And sometimes there's an interview with teammates, but you know, the thing is for, for an employer to lay it out and say, here's what, here's how this hiring process works, that's so comforting and so responsible and appropriate to just tell candidates, look at. We're going to talk, we're going to have a zoom call short, like half an hour, just to check off some items, make sure it even makes sense to keep talking right.

In terms of what this job is and the hours and what you're looking for. And I don't want to waste your time.
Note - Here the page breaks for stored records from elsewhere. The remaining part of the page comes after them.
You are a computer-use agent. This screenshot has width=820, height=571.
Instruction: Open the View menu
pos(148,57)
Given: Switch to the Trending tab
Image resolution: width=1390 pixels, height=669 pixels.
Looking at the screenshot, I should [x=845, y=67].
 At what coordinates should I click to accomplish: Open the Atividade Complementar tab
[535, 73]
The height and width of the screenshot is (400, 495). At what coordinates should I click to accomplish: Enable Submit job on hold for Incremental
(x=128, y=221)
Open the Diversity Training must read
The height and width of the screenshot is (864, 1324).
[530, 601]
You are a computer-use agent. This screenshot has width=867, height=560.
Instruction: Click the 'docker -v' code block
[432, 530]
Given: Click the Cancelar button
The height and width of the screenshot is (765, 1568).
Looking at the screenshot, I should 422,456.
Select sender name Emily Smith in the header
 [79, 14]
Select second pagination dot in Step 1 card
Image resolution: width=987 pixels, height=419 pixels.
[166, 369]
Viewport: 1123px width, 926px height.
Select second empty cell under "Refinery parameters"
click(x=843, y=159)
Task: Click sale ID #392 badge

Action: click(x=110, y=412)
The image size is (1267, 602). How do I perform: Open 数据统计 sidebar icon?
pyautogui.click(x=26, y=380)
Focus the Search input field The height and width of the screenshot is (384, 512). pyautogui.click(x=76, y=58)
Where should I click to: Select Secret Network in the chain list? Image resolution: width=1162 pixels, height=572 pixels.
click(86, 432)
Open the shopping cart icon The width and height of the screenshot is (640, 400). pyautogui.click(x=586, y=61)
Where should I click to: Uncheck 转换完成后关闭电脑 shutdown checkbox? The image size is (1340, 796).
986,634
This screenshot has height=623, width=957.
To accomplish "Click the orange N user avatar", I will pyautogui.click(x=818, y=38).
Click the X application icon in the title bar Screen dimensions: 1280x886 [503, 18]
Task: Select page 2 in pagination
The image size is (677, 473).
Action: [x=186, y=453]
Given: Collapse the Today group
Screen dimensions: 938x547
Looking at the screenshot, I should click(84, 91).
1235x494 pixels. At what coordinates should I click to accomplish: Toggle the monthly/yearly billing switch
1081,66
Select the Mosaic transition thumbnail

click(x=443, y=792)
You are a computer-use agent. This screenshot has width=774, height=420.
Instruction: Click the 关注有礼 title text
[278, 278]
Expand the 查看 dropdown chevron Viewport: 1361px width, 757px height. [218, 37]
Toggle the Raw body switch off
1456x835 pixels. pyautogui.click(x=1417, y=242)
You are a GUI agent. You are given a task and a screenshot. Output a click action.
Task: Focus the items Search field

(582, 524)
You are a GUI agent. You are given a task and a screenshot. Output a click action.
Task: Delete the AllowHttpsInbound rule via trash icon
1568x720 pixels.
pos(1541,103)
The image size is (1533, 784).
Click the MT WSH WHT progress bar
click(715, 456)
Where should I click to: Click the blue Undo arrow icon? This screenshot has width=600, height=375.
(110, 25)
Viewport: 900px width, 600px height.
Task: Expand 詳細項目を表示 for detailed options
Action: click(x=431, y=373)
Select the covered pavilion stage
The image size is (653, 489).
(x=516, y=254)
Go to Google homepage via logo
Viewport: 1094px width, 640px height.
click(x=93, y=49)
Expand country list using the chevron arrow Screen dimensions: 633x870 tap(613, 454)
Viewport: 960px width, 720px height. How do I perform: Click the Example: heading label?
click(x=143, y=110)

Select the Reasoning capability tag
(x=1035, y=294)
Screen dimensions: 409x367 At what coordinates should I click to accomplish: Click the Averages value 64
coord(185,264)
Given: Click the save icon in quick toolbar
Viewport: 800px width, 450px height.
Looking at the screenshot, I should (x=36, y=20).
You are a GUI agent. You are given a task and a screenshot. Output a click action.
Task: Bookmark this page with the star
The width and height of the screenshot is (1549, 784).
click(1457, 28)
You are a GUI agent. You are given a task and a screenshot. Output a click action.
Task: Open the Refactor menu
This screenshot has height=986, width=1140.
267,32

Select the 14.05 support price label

And then if that seems like it's a match and you have some of those with five, six, eight candidates, and you say, wow, there's three people we'd like to talk to in more depth, then you immediately go to the other.

Four or five people and say, thank you so much this time. It's not a great match, but you know, let's stay in touch. And three people have the second interview. Then you're going to get more in depth and you're going to lay out in detail. What is the job? What do I actually be doing? What's important who are internal, external customers?

What do they need from me? You're going to really lay it out. What is their career path? What does that look like? You just give them the vision and enroll them basically in the vision and and get their thoughts. How would you look at this job? How would you approach it? And I'd just love to, you know, brainstorm with you, not looking for free consulting, but you're saying, how would you, as a person walking into this job, how would you, yeah.

And you're going to get such a strong sense. And then the thing that I always recommend at the end of interviews is to say, so Janie, I don't expect you to make a decision right now. Is this job? of interest because you're going to mull things over, but it feels like it is as you, as you process our conversation today, I would love to have, you know, just an email from you, just a quick email that says kind of what you heard today, what you heard that we're doing, that the challenges and, and then we sync up on that.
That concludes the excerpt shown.